Je suis un peu une monomaniaque du sujet. La Seconde Guerre Mondiale me hante littéralement. Je me demande toujours comment des « êtres humains » ont pu en arriver à produire une atrocité pareille. La Shoah.

C’est aussi ce que se demande Daniel Faigel, le protagoniste du livre. Daniel, même s’il est déporté, vraisemblablement en 1943, a de la chance. Il est médecin. Il est Danois. Et surtout, il va être déporté à Theresienstadt. Explications.

Theresienstadt était un camp de concentration, autrefois situé en République Tchèque, qui servait de propagande pour le IIIè Reich. En gros, les Allemands entassaient là les prisonniers juifs qui pouvaient poser des problèmes (des personnalités connues dont on s’apercevrait de leur disparition et beaucoup de ressortissants danois. Car le gouvernement danois fut le seul pendant la guerre à se préoccuper de ses compatriotes. Les Allemands souhaitant garder de bonnes relations avec ce pays limitrophe, ils se sont donc engagés à « bien traiter » les Danois.) et avaient fait de cette ville une colonie juive « modèle ». Un journal était publié, les enfants scolarisés, les films de propagande hitlérienne étaient tournés là-bas, pour démontrer la bonté du Führer envers les Juifs, des clubs sportifs s’étaient développés, bref, une vitrine du nazisme.

Daniel est donc presque assuré, s’il survit à la faim, au froid, au typhus, à la scarlatine et autres maladies, de sortir un jour de ce ghetto. Il est médecin, et travaille à Hohen Elbe, l’hôpital du camp. Il soigne, aide, prévient, nourrit, guérit parfois, aide à mourir, travaille sans relâche. Pour oublier ce qui lui est arrivé dans sa jeunesse. Pour oublier sa condition. Pour oublier la maladie de Ludmilla, chère à son coeur, rencontrée dans le ghetto.

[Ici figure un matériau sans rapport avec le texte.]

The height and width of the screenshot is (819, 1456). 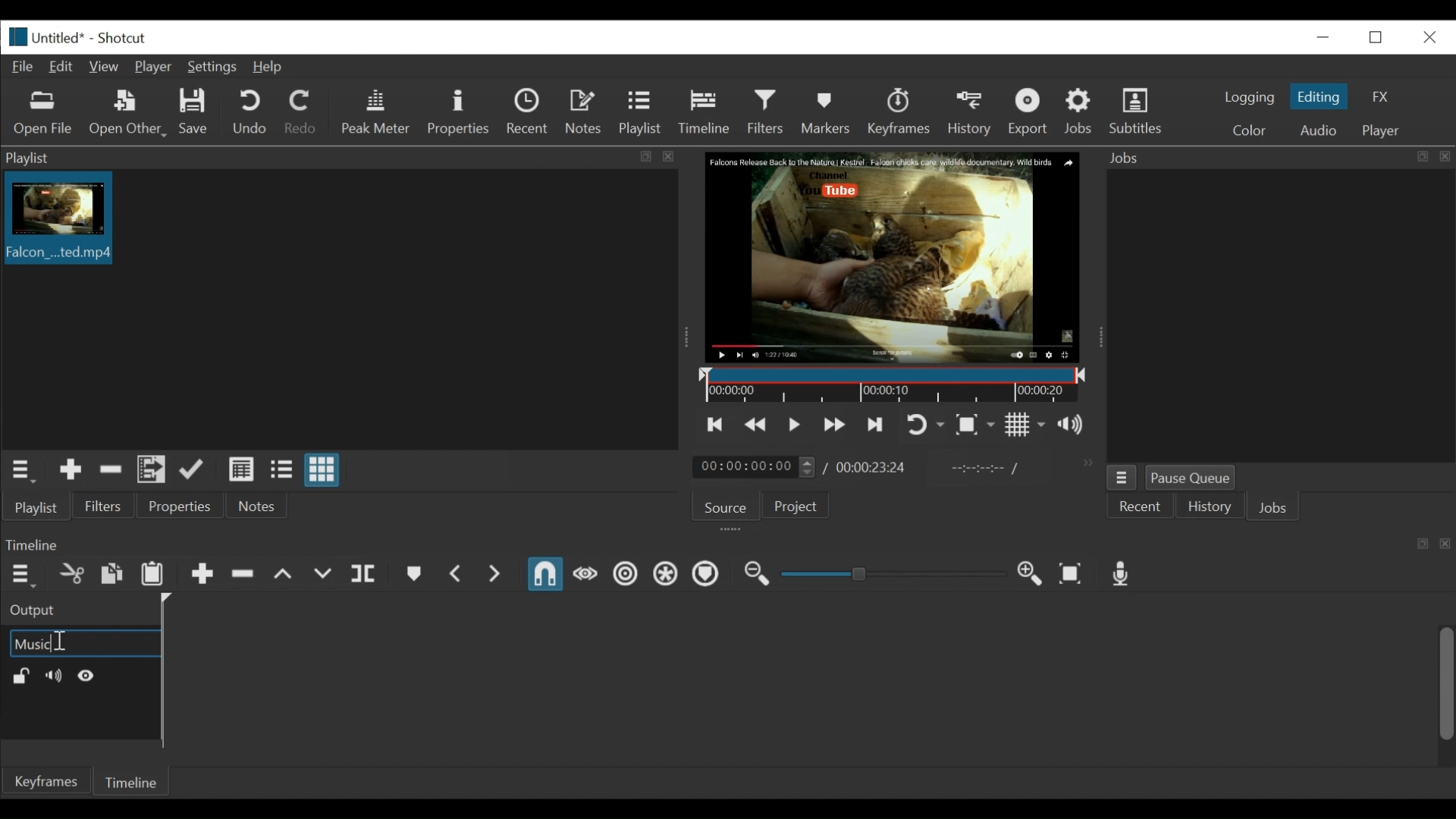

Terezin Plage se lit vite et est formidablement bien documenté. J’ai tout vérifié. Les noms des gens, les correspondances des dates. Morten Brask n’a pas fait le travail à moitié. Son premier roman est une oeuvre délicate sur une période sombre. Tout est dit, sans retenue, mais avec beaucoup de finesse dans les mots. Presque une oeuvre poétique sur l’horreur des camps. C’est froid comme les dortoirs de Theresienstadt, mais on ne peut s’empêcher de s’attacher à Daniel. Parce qu’en lisant ses aventures, on le fait vivre avec nous, un peu plus longtemps. Un très beau roman.

 

Terezin Plage de Morten Brask
Presses de la Cité, Août 2011
ISBN 978 2 258 085 190,
330 pages, 20€

Un article de Clarice Darling.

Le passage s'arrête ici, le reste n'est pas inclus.